Nothing really changes, deals are cut, promises are sacrificed regardless of party control or special interests. The various industrial complexes always fair well regardless as to who is in power. After one-term Garrett grows sick of it all, and with his personal life becoming collateral damage, he sacrifices his job in Washington to save his soul and that of his family’s. “I joke that I have never worked so hard to accomplish so little,” Garrett says to a TV crew sometime before bowing out of a re-election bid, discussing how corrupt and ineffective the political process has become. “The system isn’t broken, there are good people here, the system has been poisoned.”
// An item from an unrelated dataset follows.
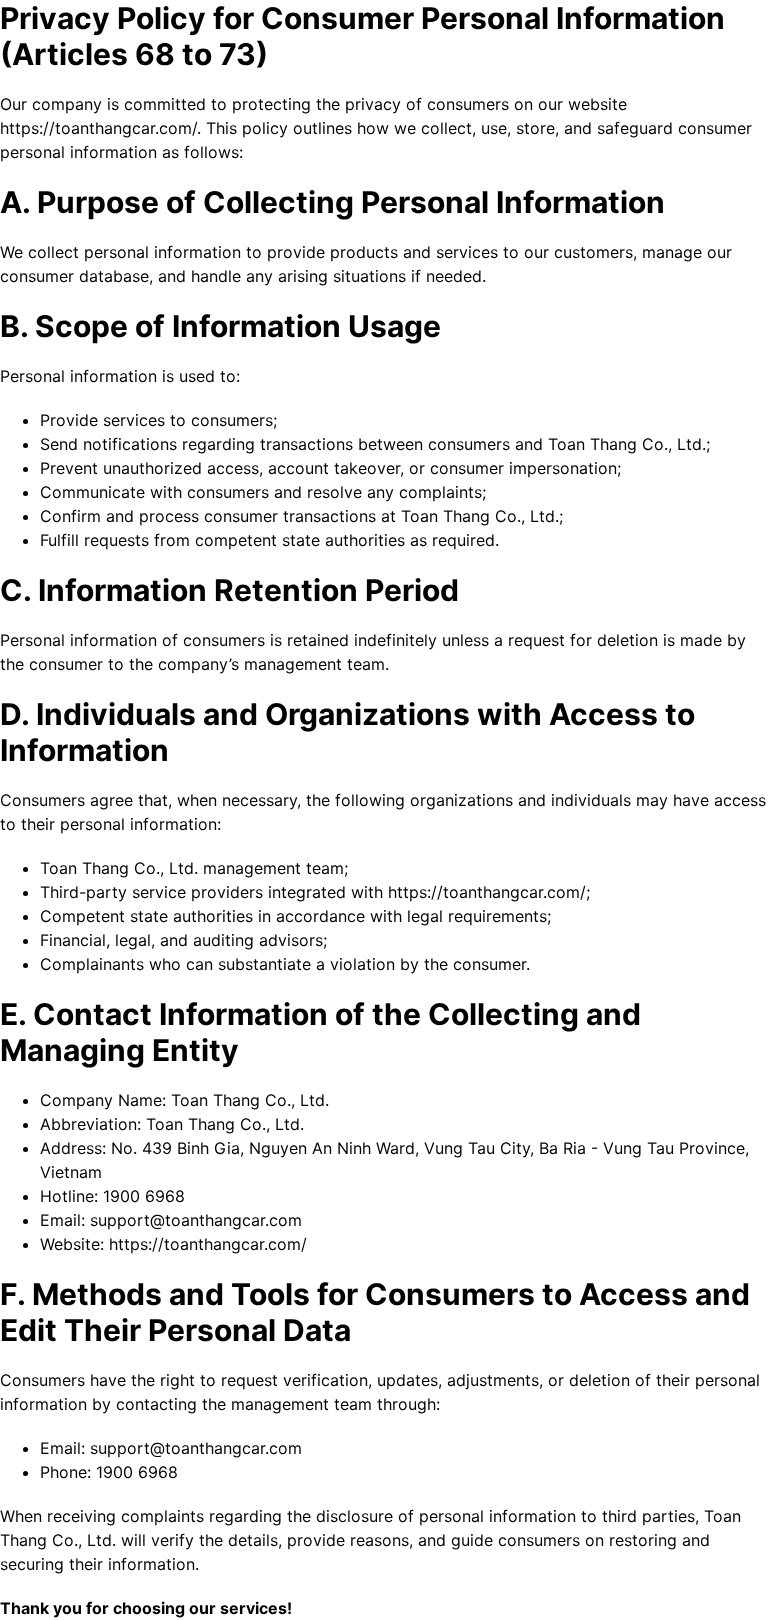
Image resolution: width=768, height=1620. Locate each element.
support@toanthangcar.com (196, 1220)
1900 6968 (144, 1196)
For visitors to D.C. tomorrow, look out for the woman in stilettos who owns her walk and the control of a room, because her and people like her are ultimately the ones who run the circus, and they are friends with everyone you love and everyone you hate. New Congress, sure, but also the same people who really run the system whose names you’ll never know. I won’t be there. I’ll be doing something useful with my time, but be assured, they will be there, they will always be there.